第3話 ダブル女会長

コンコンと研究室をノックする。そこにはミラー先生こと鏡屋かがみや先生と、あとは女会長2人…なのだが、この2人、いかにもチャラそうなのである。1人の女はちょっとぽっちゃりしていて、黒いロングヘアに金のメッシュを入れている。カラーコンタクトを装着し、もも丈ショートパンツを大胆に見せつける様は、ギャルのように見えてくる。
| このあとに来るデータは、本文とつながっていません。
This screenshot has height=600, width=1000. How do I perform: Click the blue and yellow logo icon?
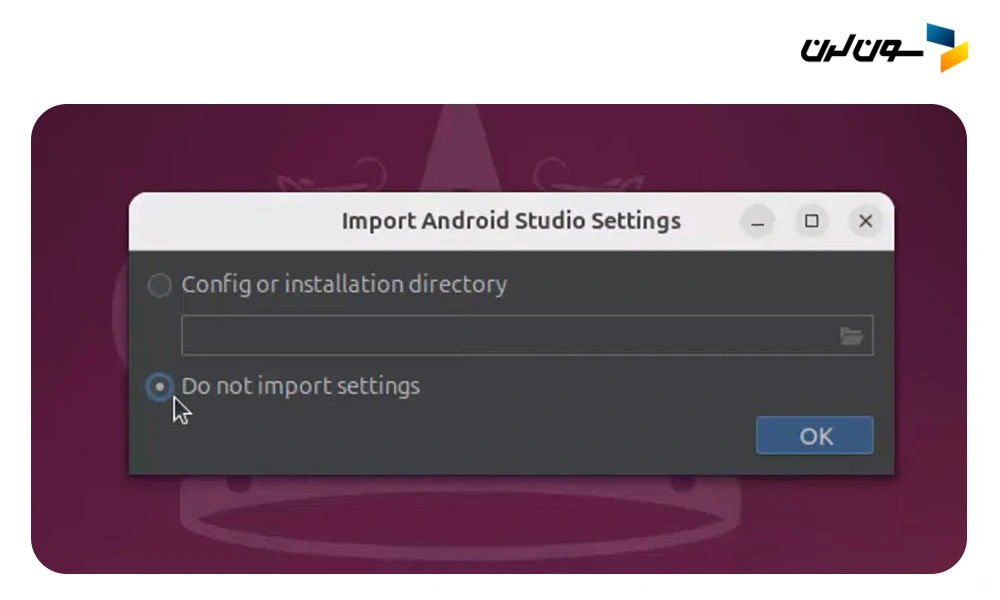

もう1人の女は金に近い茶髪の外ハネヘアーに大学生らしく白ニットにデニムを履いている。私から見て後者の彼女はとても顔立ちが整っている美しい女性だと感じた。

「初めまして。西脇にしわきわたげと申します」

私が2人に軽く挨拶する。すると、黒髪ロングヘアの女が

「ボウリング同好会に入りたいん?私は安藤麻友あんどうまゆ。そんで、こっちが私の親友、山口美々華やまぐちみみか。よろしく」

と微笑ながらに挨拶を返してくれた。この、私が唯一できるスポーツがボウリングなのである。

「仲良くするんだよ」

そう鏡屋かがみや先生が私たちに呼びかけた。まぁ、ギャルっぽい見た目してるけど、中身はわかんないし。そう思いながら、私は研究室で行われる総会に参加した。



ボウリング同好会では、水曜日の月に2回ボウリング場に行き、5ゲーム投げるといった内容だということを聞いた。私にとってボウリングは2ゲーム、多くても3ゲームという環境だったから驚いたのである。

「まぁとりあえず今日投げるから来てみ?」

4限終わりに鏡屋かがみや先生の研究室に集合ね、と安藤は私に呼びかけた。

「わかりました…」

そういうわけで、私は何も知らされないまま、ボウリングに参加することになったのだった…。



「え、鏡屋かがみや先生車出してくれるんですか?」

4限終わり。私は鏡屋かがみや先生の研究室に行き、どうやってボウリング場に行くか聞いてみた。聞けば、鏡屋かがみや先生は車で行きはボウリング場、帰りは最寄り駅のH駅まで送ってくれるらしい。こんな高待遇なサークルめったに見られない。

「ほら、早く乗って」

そう鏡屋かがみや先生は赤い車を開けてくれた。失礼します、と私を含め安藤と山口は車に乗り込む。




車の中では、安藤と山口に質問攻めをしていた。

「私、大学のオープンキャンパススタッフを行おうとおもっているのですが、大変ですか?」

私が問う。

「めっちゃ楽やで」

安藤会長がケタケタと笑いながら言った。そして賃金は低いけどなと少し毒も吐いていた。




どうやら安藤と山口は関西出身で、こっちに移り一人暮らしをしているらしい。また、山口は1年間英語圏の留学をしていたそうだ。

また、2人は共に成績が学年2位と3位の実力だというから、彼女たちから得られるものも多いはずだ。

そして、驚くことに私たちの所属する経営学科は、日本人女性が2年生は彼女たちを入れて3名、3年生は4名しかいないらしい。



「授業って大変ですか?」

「授業もめっちゃ楽やで。なら余裕でこなせる」

そう心配はいらへんで、と安藤は励ましてくれた。結果的に私はその言葉を人それぞれだなぁと実感する日が来るのだけれど、それはまた別の話としておこう。

そうこうしている間に、私たちはボウリング場に着いたのだった。